» **What needs to be done**
Every line below that holds "target" must be copied.

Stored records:
--------------------------------
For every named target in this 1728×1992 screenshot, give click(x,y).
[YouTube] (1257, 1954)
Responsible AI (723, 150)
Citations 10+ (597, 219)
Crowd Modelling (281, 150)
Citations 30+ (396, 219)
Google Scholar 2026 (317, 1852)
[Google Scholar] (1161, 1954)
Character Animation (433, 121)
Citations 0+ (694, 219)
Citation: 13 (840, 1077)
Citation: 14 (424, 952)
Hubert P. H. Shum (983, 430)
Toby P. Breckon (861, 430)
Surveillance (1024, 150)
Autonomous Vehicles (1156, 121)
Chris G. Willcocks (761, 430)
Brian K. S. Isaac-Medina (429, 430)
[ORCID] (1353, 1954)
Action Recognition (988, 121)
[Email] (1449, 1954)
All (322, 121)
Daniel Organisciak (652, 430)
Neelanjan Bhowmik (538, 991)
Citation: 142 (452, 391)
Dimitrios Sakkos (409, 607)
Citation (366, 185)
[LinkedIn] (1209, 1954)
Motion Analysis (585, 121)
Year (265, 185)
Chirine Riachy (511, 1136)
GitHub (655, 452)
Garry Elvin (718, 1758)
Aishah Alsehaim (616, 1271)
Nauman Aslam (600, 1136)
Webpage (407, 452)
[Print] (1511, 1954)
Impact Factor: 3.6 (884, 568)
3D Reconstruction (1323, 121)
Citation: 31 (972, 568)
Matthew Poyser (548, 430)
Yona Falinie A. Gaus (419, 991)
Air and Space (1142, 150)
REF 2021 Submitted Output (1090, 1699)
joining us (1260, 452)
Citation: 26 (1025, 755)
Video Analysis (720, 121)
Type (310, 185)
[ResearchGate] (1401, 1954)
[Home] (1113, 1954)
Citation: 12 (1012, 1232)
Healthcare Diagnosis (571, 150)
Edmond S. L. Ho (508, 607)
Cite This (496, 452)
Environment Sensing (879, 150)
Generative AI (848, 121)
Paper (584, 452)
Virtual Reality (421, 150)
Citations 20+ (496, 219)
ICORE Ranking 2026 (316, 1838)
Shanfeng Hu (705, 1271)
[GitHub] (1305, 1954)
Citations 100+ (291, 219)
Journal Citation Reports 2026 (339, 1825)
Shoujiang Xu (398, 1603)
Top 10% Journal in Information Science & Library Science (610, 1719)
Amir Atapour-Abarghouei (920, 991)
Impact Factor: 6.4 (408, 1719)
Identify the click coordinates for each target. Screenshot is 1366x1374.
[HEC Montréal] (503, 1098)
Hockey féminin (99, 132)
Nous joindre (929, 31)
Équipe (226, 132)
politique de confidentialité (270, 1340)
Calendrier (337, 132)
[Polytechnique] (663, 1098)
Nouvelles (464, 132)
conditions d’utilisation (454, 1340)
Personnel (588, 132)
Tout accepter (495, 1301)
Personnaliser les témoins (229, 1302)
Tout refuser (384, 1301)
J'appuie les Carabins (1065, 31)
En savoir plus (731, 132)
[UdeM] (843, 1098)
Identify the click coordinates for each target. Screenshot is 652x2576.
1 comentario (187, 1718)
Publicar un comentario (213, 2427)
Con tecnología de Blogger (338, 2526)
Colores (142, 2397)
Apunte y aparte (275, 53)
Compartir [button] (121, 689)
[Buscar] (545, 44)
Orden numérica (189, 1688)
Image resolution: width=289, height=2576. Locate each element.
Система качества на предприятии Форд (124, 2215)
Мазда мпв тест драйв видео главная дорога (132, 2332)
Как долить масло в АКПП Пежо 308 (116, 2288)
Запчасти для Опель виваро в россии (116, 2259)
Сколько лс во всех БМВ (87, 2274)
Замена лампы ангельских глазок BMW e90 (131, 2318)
--------------------------------
» **Result of this task**
For every named target in this 1728×1992 screenshot, give click(x,y).
Identify the click coordinates for each target. Screenshot is 1366x1374.
Identify the click coordinates for each target. Screenshot is 652x2576.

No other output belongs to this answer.